Jerry Libbin, president and CEO of the Miami Beach Chamber of Commerce, introduced the festival, to be called the North Sea South Beach Music Festival. He said the chamber was approached by the producers, Curaçao-based Fundashon Bon Intenshon and Live Nation’s Mojo Concerts, about bringing the festival to the Beach in March 2021.
During his comment, Mr. Libbin highlighted the achievements of Gregory Elias, the founder of Fundashon Bon Intenshon, including producing the famous Rolling Stones concert in Havana and financing festivals like Curaçao North Sea Jazz and Holland International Blues. According to Latin Times, Mr. Elias is a corporate lawyer from Curaçao.
“If they meet their projections, they expect to have a financial loss of $2.255 million in year one,” Mr.

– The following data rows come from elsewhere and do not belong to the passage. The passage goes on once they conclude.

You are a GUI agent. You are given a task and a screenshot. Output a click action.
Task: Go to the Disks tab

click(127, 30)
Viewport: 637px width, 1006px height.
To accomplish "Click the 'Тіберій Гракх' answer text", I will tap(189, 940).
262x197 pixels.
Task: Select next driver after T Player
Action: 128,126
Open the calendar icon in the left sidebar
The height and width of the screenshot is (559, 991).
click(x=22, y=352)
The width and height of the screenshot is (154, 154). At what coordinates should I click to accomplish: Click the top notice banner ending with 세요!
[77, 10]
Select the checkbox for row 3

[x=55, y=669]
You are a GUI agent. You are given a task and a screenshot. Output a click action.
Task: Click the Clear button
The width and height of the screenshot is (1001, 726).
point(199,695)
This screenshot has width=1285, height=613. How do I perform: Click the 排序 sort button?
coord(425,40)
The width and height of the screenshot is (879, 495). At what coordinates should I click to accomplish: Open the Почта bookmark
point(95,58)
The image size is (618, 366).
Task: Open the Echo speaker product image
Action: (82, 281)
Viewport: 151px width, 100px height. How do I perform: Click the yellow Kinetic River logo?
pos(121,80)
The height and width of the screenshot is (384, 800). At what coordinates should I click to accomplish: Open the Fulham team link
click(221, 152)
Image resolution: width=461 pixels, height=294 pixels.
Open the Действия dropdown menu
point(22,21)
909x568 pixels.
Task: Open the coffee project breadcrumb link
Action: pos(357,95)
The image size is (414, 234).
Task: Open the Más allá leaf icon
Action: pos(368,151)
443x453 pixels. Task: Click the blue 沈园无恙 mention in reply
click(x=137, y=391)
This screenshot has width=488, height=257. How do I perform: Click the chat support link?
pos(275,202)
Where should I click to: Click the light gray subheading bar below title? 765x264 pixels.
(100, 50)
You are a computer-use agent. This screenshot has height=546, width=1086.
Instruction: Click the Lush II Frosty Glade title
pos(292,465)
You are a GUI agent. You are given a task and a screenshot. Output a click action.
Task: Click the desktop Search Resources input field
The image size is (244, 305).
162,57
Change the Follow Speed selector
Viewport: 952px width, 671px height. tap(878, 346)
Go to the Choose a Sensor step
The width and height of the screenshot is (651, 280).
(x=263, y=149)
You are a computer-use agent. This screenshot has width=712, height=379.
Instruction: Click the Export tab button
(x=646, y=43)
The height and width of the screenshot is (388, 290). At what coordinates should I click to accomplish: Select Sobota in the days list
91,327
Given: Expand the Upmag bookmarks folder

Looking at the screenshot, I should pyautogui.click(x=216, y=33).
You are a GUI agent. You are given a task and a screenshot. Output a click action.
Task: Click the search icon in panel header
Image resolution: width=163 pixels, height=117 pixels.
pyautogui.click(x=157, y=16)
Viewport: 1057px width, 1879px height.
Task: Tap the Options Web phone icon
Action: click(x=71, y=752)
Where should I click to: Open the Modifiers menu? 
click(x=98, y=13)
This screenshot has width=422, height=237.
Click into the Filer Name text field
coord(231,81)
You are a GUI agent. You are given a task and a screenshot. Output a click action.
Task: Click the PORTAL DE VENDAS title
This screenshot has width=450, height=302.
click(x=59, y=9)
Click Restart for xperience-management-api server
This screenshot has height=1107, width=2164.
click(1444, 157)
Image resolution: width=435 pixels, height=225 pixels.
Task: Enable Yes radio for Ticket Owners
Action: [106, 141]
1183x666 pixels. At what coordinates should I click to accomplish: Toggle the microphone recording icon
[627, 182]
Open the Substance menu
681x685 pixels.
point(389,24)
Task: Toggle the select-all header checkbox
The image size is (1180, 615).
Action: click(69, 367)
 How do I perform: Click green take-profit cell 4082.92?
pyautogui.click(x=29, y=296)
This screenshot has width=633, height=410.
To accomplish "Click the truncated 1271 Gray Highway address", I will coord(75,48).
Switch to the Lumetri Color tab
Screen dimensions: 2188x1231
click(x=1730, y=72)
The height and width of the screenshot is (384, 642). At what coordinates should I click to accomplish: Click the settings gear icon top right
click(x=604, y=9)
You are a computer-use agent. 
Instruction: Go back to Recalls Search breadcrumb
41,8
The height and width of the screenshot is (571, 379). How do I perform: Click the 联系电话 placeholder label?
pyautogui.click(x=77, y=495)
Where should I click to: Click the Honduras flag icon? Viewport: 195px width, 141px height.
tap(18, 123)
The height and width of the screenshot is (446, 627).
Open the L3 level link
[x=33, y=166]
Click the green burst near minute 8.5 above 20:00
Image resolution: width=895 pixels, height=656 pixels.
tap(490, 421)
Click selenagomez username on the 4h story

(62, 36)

Libbin said. “They understand as producers of major events that it takes four to five years to even break even, and they’re ready to make that kind of investment in our community.”
Mr. Libbin said the producers will pick up the costs for staging, marketing, sales, talent acquisition, room nights for staff and talent, and safety and crowd control within the gated area.
They’re asking the city to forgo site rent and costs of sanitation, police and fire, which he said the city normally pays during spring break.
Producers would also offer 250 tickets a day to senior citizens and 500 a day to children under 15 who are accompanied by a paying adult.
A ticket for the event is projected to cost $150 and the event is expected to draw 15,000 festival goers a day, said Heather Shaw, the city’s assistant director of tourism and culture. She said that while vetting the producers, she did not find anything negative about them and mentioned that the Greater Miami Convention & Visitors Bureau submitted a letter of recommendation.
Mango’s Tropical Cafe owner David Wallack spoke highly of Mr. Elias. He said he and Wendy Kallergis, president and CEO of the Greater Miami and the Beaches Hotel Association, had been discussing the idea of a mega-festival with top talent taking place in the Beach for the better part of a decade, and said Mr. Elias has the talent, resources and expertise to make it happen.
“Now even in circumstances where the timing of this event can be an incredible blessing for our entire city in that it would serve as a recovery renaissance concert as well to just lift the city into almost the days of yesteryear in a way that it’s never been done before,” Mr. Elias said.
Commissioners were supportive of the festival but raised several questions and suggestions. Michael Góngora said he was interested, and recommended festival producers hire as many locals as possible and look to affiliate with the South Beach Jazz Festival. Mark Samuelian said the administration should look at the benefits to the city and the potential for the festival to adversely affect the South Beach Jazz Festival.
City Attorney Raul Aguila cautioned against giving conceptual commission approval without his office properly vetting the festival. However, Mr. Libbin said the producers, short of a contract, need a firm commission commitment so they can get the ball rolling and start booking talent.
Mayor Dan Gelber, sponsor of the legislation, amended the resolution to emphasize that approval of the event was subject to successful negotiations with the city. City Manager Jimmy Morales said he would aim to have a final agreement ready for the May 13 commission meeting.
Founded in 1976, The North Sea Jazz Festival is a yearly festival in the Netherlands that has drawn jazz greats including Miles Davis, Ella Fitzgerald, Nina Simone, Stan Getz and Herbie Hancock, and contemporary acts such as Kendrick Lamar, Solange and John Legend.
The Curaçao offspring was created in 2010, and has attracted acclaimed acts such as Prince, Stevie Wonder, Sting and Alicia Keys.
However, this year’s Curaçao North Sea Jazz Festival has been called off. The website reads: “For this internationally competing event, the organizers need at least two world-class acts, preferably headliners that have not performed at Curaçao yet. In the past months it has become clear such acts are not available for this particular period.”